#### Provided text
The 28 Dywizja Piechoty was a Polish Army infantry division which saw action against the invading Germans during the Invasion of Poland of World War II. The division suffered heavy casualties in battles near Łódź and the remnants retreated to Warsaw, where they surrendered.

The history of the division dates back to the autumn of 1921, when Polish Army changed its structure, after the victorious Polish–Soviet War. New unit was formed in Warsaw, out of three previously existing infantry regiments, and one light artillery regiment. The 15th Infantry Regiment, which had belonged to the 9th Infantry Division, was on August 19–21 transported by rail to Dęblin, which became its peacetime garrison. The 36th Infantry Regiment, previously of the 8th Infantry Division, remained in Warsaw, and the 72nd Infantry Regiment (previously of the 18th Infantry Division) was on October 7–8, 1921, transported from Brzesc nad Bugiem to Warsaw. Furthermore, the 28th Light Artillery Regiment, which had been formed on September 7, 1921, in Zambrów, was attached to the division and transported to Radom (Sept. 19–21, 1921).

In 1921–1939, the 28th Division was part of the 1st Military District. In 1922, the 28th Light Artillery Regiment was moved from Radom to Zajezierze near Dęblin, and in April 1922, the 72nd Infantry Regiment was transferred from Warsaw to Radom.

In the 1939 German Invasion of Poland, the division, commanded by General Władysław Bończa-Uzdowski, belonged to Łódź Army. In the morning of September 1, 1939, it clashed with the advancing Wehrmacht near the villages of Łagiewniki and Raczyn, managing to halt the advance of the 1st Light Division. Due to repeated Luftwaffe attacks and artillery barrage, the unit suffered heavy losses and was ordered to retreat behind the Warta river.

On September 3, the division filled defensive positions behind the Warta and Widawa, near Wieluń. Due to contradictory orders of General Boncza-Uzdowski, its 15th Infantry Regiment was almost completely destroyed, and had to be replaced by the 36th Regiment. Nevertheless, German 1st Light Division managed to break through Polish lines. As a result, the 36th and 72nd Regiments withdrew in the night of September 3/4 to the Widawka river, which was the main Polish defensive position in the area. On September 4, the 4th Infantry Regiment (from 2nd Legions Infantry Division) was sent there, to reinforce Polish units.

#### Listed records
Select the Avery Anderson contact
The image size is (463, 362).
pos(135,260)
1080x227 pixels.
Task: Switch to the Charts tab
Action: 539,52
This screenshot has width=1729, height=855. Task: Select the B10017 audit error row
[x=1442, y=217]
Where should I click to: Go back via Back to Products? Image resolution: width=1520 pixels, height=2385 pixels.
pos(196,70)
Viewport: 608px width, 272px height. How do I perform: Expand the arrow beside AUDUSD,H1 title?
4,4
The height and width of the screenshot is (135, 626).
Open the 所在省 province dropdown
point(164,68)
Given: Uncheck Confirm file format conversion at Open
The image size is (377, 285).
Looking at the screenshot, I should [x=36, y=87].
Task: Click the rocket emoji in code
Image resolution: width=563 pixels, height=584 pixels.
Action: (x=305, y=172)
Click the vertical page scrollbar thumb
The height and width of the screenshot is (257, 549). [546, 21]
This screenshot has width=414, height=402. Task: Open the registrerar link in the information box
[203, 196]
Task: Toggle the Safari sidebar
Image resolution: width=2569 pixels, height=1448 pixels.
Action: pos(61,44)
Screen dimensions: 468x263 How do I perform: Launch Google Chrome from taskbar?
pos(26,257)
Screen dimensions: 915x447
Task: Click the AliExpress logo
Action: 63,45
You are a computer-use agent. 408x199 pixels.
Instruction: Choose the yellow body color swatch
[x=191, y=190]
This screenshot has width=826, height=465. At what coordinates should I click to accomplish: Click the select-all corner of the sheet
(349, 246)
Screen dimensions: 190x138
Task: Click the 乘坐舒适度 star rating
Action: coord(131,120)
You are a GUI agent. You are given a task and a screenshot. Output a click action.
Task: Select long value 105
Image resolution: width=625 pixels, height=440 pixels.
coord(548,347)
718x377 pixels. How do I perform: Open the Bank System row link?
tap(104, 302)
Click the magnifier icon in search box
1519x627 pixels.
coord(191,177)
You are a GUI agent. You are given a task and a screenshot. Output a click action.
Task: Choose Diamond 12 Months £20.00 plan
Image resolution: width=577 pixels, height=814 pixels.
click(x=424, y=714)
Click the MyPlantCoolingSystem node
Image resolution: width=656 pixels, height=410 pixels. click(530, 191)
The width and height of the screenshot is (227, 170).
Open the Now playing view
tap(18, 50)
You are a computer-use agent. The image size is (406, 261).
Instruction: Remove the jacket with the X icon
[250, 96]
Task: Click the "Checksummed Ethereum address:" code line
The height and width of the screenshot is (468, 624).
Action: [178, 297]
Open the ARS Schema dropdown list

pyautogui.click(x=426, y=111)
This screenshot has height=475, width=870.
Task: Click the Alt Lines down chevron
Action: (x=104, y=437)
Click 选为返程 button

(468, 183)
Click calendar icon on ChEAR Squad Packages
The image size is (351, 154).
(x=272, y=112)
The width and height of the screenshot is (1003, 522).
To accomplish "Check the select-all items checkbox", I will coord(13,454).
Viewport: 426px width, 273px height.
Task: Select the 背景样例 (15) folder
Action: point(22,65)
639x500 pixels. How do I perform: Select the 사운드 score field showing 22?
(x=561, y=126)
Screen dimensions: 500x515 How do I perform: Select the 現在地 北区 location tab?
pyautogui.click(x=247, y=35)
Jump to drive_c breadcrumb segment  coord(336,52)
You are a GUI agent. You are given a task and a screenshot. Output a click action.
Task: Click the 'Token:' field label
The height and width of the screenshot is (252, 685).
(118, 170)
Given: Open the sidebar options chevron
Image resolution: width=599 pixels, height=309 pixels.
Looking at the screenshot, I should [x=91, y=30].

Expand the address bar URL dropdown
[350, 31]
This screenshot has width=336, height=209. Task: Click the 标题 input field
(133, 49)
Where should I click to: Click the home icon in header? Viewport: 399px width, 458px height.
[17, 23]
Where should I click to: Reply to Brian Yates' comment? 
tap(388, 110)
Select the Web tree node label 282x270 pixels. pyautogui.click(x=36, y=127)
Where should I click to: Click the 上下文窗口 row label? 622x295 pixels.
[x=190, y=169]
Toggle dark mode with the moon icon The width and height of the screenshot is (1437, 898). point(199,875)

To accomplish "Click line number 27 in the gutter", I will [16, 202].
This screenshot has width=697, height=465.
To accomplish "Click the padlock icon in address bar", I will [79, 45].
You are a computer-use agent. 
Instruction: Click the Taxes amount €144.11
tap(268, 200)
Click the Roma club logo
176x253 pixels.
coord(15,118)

#### Required tasks
a) In the account of the Polish 28th Infantry Division, which regiment was sent on September 4 to reinforce the Polish units at the Widawka river?
b) Continue the account of the Polish 28th Infantry Division from the point where it stops.

#### Numbered responses
a) The 4th Infantry Regiment, from the 2nd Legions Infantry Division.

b)
On September 7, German 17th Infantry Division (General Herbert Loch) began its advance towards Pabianice. The town was defended by the recreated 15th Infantry Regiment, while the Germans were reinforced with SS Leibstandarte Adolf Hitler. The fighting in Pabianice was extremely bloody, with high losses on both sides. By the evening, the enemy reached the center of the town but was quickly forced to flee. Meanwhile, however, the 2nd Legions Infantry Division, which was located north of Pabianice, retreated eastwards, forming a gap which the Germans immediately used. In the southern wing, the 72nd Infantry Regiment was almost completely destroyed.

Under the circumstances, the division was ordered to regroup and abandon the area of Pabianice. During the retreat, the 15th Infantry Regiment clashed with the Germans near Ksawerow. The division was ordered to concentrate near Wola Cyrusowa, where on September 8, 1939, the Battle of Wola Cyrusowa took place.

On September 9, General Wiktor Thommee ordered the division to retreat behind the Rawka river. On the next day, the order was changed and the division marched towards Warsaw, via Pruszków. Despite initial successes, it failed to break through German positions. As a result, the division made an attempt to reach the fortress of Modlin. After entering the complex, it took part in the Battle of Modlin, until the capitulation on September 29.

==Commanders==
- gen.bryg. Władysław Bończa-Uzdowski

==Order of battle==
- HQ (Słuzby)
- 15th Wolves Infantry Regiment (15 pułk piechoty Wilków)
- 36th Academic's Legion Infantry Regiment (36 pułk piechoty Legii Akademickiej)
- 72nd Płk. Dioznizy Czachowski's Infantry Regiment (72 pułk piechoty im. płk. Dionizego Czachowskiego)
- 28th Light Artillery Regiment (28 pułk artylerii lekkiej)
- 28th Heavy Artillery Squadron (28 dywizjon artylerii cięzkiej)
- 28th AA Artillery Battery (28 bateria artylerii p-lot.)
- 28th Engineers Battalion (28 batalion saperów)
- 28th Telephone Company (28 kompania telefoniczna)
- Divisional Cavalry (kawaleria dywizyjna)
- 13th Bicycle Infantry Company (13 kompania kolarzy)
- 117th Mobile HMG Company (117 kompania ckm na taczankach)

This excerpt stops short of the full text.